The second trio was Ewazen's An Elizabethan Songbook, a four movement suite originally written for mezzo-soprano and tenor voices but transcribed for trumpet, trombone, and piano by the composer at the suggestion of trumpeter Chris Gekker and trombonist Milt Stevens. Inspired by four Elizabethan poems, these pieces were wonderfully interpreted by Ulrich and Britt. In "Come Away, Come Sweet Love," the players blended perfectly in counterpoint, mirrored phrases, and occasional homorhythms. The dance-like character of "There is a Lady Sweet and Kind" was emphasized with jaunty, catchy rhythms, only to close in a well-timed maestoso. "Weep You No More Sad Fountain" begins softly, then flowers into more expansive music before ending quietly with the piano alone. "Jack and Jill, They Think no Ill" was the entertaining closer with its folksy charm and irrepressible spirit.

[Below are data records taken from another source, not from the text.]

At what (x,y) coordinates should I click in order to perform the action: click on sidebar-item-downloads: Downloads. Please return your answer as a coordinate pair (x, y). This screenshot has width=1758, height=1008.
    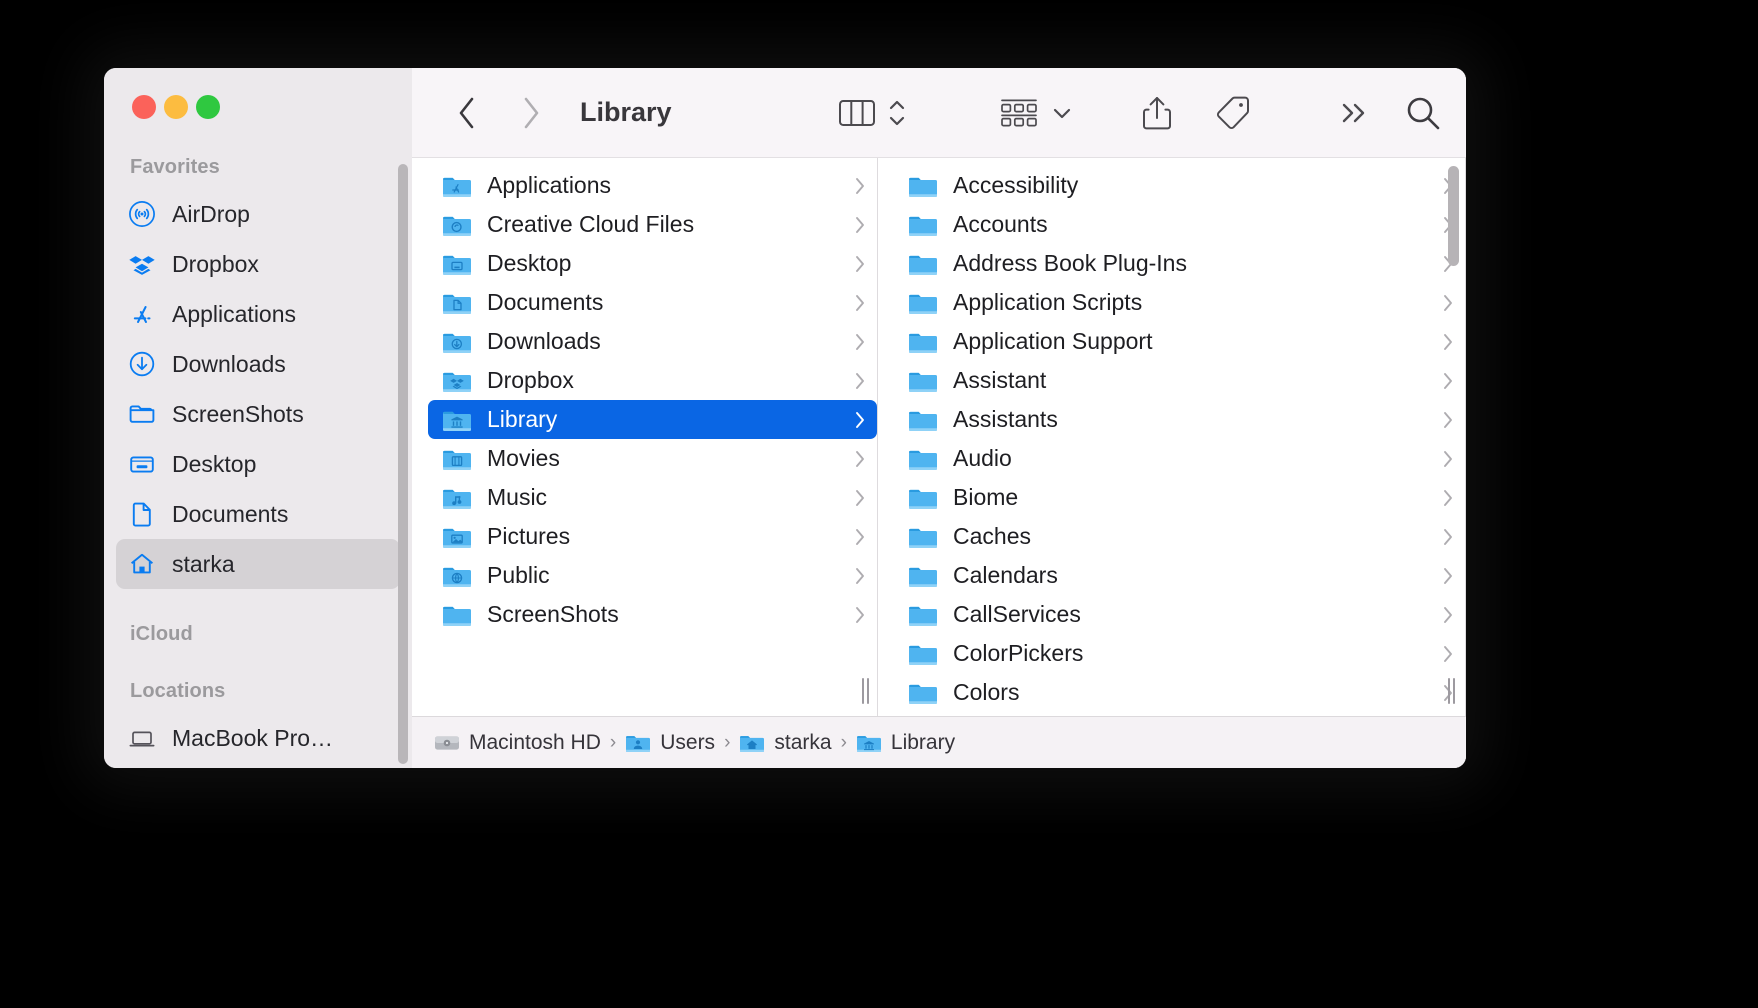
    Looking at the image, I should click on (258, 364).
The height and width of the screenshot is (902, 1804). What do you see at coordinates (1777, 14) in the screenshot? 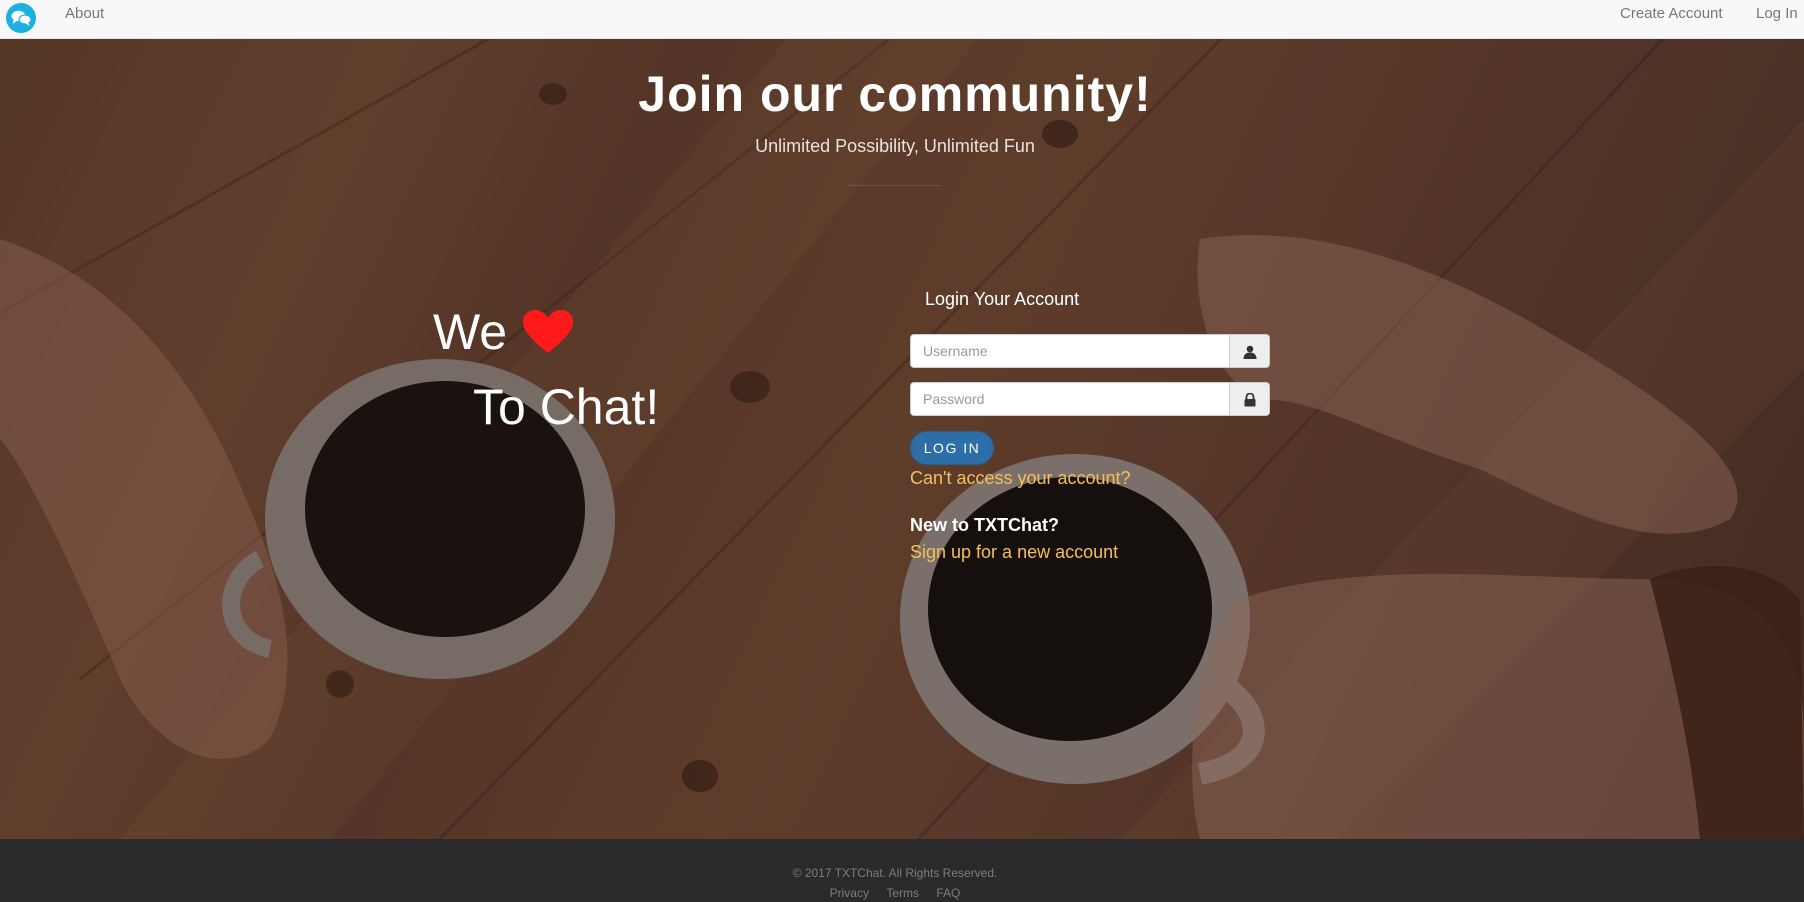
I see `nav-login-link: Log In` at bounding box center [1777, 14].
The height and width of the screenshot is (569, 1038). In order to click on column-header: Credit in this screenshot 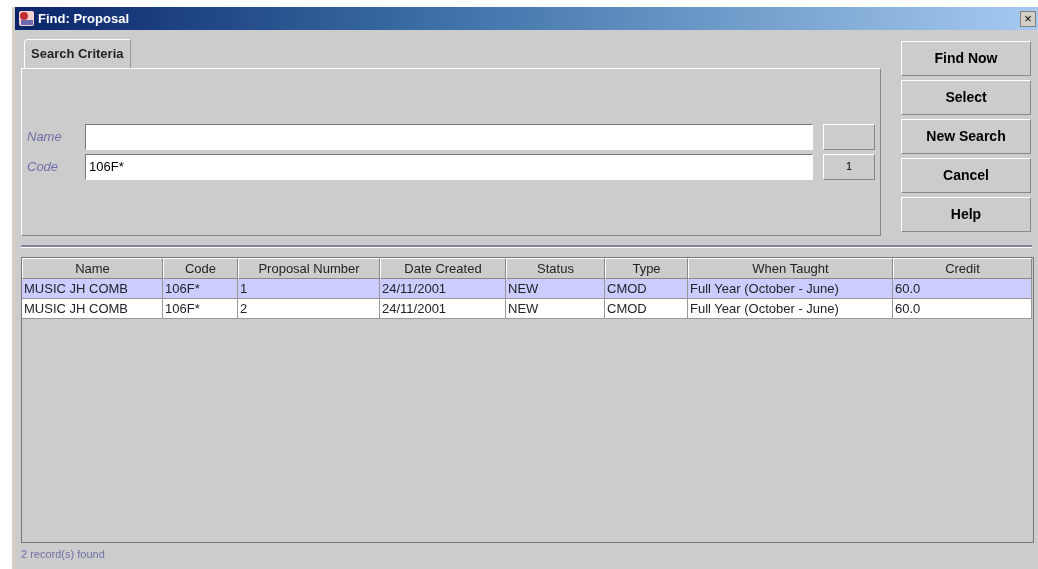, I will do `click(962, 268)`.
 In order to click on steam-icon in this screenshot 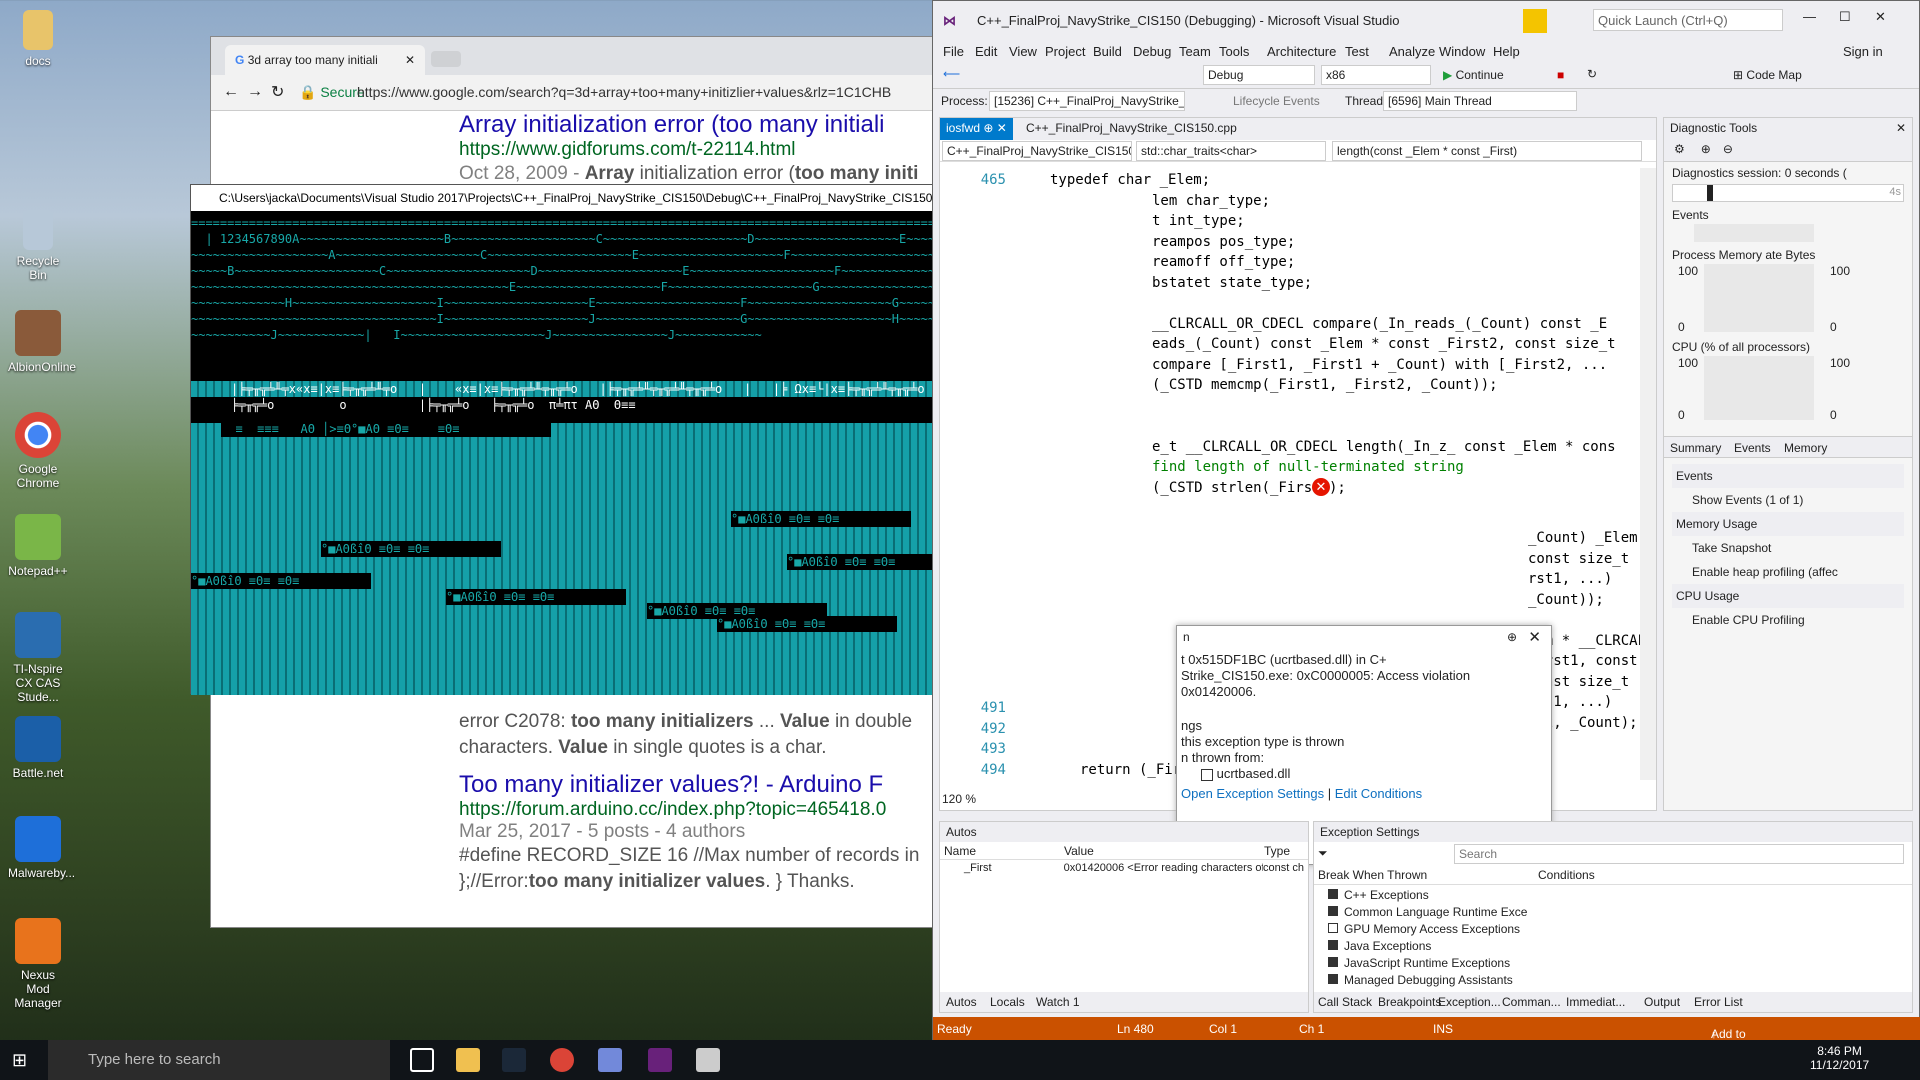, I will do `click(514, 1060)`.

Last on the program was the heavy weight of the evening, the Stravinsky Octet for Winds, in three movements. Like every other piece on the program, the performers stood. The opening Sinfonia begins innocently enough with a slow introduction before its launch into a bustling march with a complex interplay of parts. Thanks to the clear articulations of the players and the excellent acoustics of the concert hall, all the lines could be clearly heard. The second movement, a variation set based on its waltz variation and which segues into a Finale, features a refrain of what the composer called a "ribbon of scales" which introduces each of the variations in turn, ending with a fugue played in instrumental pairs, one of the most formidable in the chamber music literature. Many times, there were eight different planes of activity vying for one's attention. The demands on each player are enormous, such as the vicious licks that come out of nowhere. There is constant exposure as the texture thins. Rhythmic accuracy in such a piece of shifting meters and tempi is a must. The writing is so intricate that there are infinite ways it could all go wrong. It never did, as these marvelous professionals demonstrated the highest levels of musicianship to bring this amazing concert to a close.